Article by Tristian Goik.
Why do people get together? Is it to find solace? Is it to talk about the return of “Community?” Or is it so they can bum a cigarette? We may never know the answer to these important questions, but I thought about it while attending the opening cocktail reception of The Productive.
The idea behind this exposed brick and hardwood floor loft would be that certain people need a space to work; one that they cannot find in their less than perfect homes or offices. It is hard to animate when you have a roommate with noisy lovers or an overly concerned mother invading your ‘space.’ It is also hard to animate if your job’s computer has evil monitoring software or renders out peculiar codecs that choke up on other people’s laptops. But you might find it easier to animate at a nice row of desks, working together on art in separate ways.

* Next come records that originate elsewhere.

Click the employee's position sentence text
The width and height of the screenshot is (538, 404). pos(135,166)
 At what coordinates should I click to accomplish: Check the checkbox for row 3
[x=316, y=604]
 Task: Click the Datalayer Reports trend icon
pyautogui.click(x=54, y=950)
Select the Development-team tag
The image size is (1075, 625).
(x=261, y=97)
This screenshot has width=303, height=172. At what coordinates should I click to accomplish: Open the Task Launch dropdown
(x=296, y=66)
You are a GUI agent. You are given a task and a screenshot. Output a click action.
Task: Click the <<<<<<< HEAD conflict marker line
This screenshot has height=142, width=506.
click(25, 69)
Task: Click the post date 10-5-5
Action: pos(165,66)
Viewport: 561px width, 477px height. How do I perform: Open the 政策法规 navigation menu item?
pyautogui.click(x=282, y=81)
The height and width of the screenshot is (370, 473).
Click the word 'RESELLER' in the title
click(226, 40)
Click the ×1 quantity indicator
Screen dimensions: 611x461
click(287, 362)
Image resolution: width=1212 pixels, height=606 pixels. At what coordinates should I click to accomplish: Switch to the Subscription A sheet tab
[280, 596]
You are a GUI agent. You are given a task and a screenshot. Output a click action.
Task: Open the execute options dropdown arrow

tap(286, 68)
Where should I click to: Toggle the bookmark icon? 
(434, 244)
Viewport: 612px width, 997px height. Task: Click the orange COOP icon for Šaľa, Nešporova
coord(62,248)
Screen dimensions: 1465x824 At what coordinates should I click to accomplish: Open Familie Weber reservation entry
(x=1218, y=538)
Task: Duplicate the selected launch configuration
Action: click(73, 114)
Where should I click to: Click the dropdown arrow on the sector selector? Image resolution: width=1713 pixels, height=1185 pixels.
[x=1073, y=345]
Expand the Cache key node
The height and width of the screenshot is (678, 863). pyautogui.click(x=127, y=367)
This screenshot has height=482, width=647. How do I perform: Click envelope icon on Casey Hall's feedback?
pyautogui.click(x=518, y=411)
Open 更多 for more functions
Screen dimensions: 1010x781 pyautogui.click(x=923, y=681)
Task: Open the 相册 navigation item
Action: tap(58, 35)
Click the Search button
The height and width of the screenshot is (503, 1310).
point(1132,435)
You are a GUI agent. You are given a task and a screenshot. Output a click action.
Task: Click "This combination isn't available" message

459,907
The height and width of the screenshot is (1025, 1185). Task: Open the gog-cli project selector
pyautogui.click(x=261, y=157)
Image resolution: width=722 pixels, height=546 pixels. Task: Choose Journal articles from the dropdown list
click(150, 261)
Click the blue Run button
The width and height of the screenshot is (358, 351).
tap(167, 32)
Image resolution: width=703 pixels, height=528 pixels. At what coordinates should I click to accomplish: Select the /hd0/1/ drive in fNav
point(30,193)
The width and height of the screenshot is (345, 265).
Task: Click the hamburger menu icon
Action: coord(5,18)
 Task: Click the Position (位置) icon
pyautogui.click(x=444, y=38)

The Productive offers a range of membership plans, ranging from short to long-term commitments, from $130-$270. You will need references. If you do secure a computer, you will find the standard helpful array of graphic software, along with a scanner, conference room, printer, and tea. At the opening last Thursday, I sipped a Cucumber Collins and chatted with The Singing CPA, who reminded me that any membership would obviously be an expense you can write off.
Milling around The Productive, which was nicely decorated with Christmas lights, a jazz band, and giant glass tubes of veggie-fruit-alcohol, I tried to imagine myself working there. With alcohol supported drishti, I cloned out the crowd of my friends and cute new acquaintances and added in a row of studious animators. The biggest change I could see it would have on my work would be that it would expose me to outside criticism, which is always a plus even if it irritates the hell out of me. There isn’t much for me to say about The Productive because the intrinsic value of the space should be fairly obvious, and it only begs you to examine your own life to see if your art could benefit from a change in space.
Susan Godfrey is the godmother of The Productive, and many people at the party seemed genuinely proud of her accomplishments. Her opening reception brought together not just animators, but illustrators, photographers, voice actors and programmers. Imagine what they could accomplish sharing the same table.